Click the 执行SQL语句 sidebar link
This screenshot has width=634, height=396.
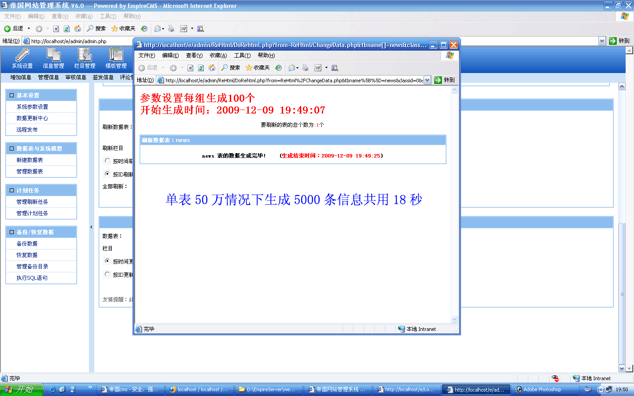(32, 278)
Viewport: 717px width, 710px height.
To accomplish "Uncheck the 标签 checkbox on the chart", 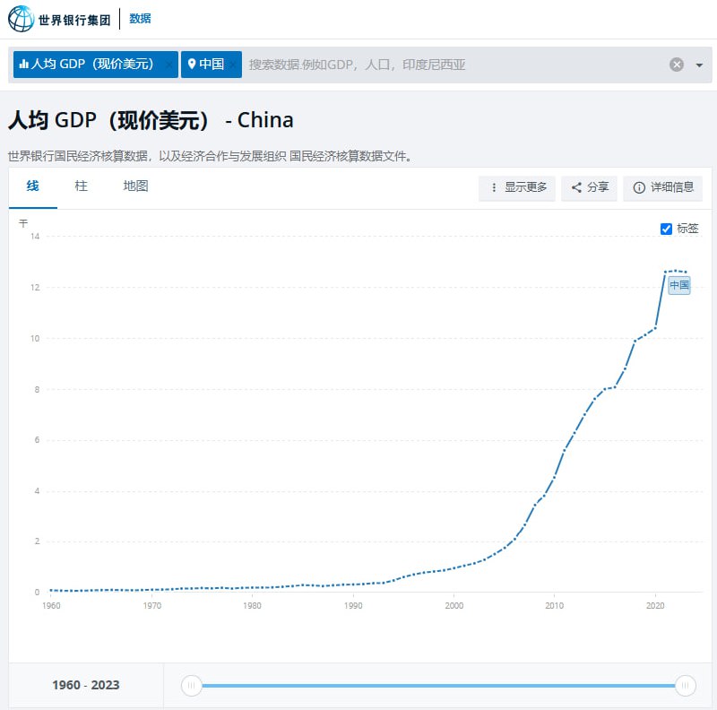I will [666, 229].
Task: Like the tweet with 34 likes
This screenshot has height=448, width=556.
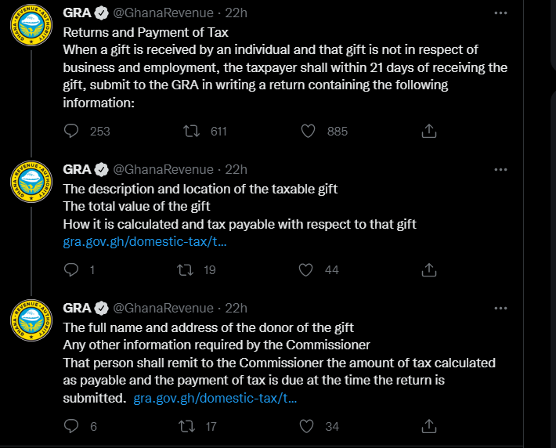Action: [306, 426]
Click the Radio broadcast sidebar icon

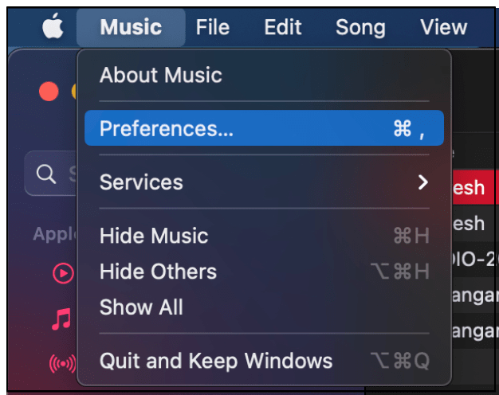[62, 364]
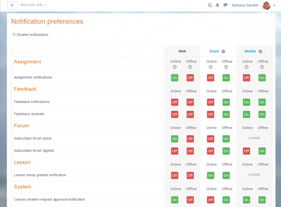The width and height of the screenshot is (281, 207).
Task: Click help icon under Email Offline
Action: (x=226, y=67)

__What you are asked to do__:
From the line containing "This screenshot has height=448, width=556." through the last line of the listing, inclusive, transcribe every line exactly and nothing else; the pictures stay out.

__Problem solution__:
This screenshot has height=448, width=556.
Action: [306, 426]
Click the Radio broadcast sidebar icon

[62, 364]
The width and height of the screenshot is (281, 207).
Task: Click help icon under Email Offline
Action: (x=226, y=67)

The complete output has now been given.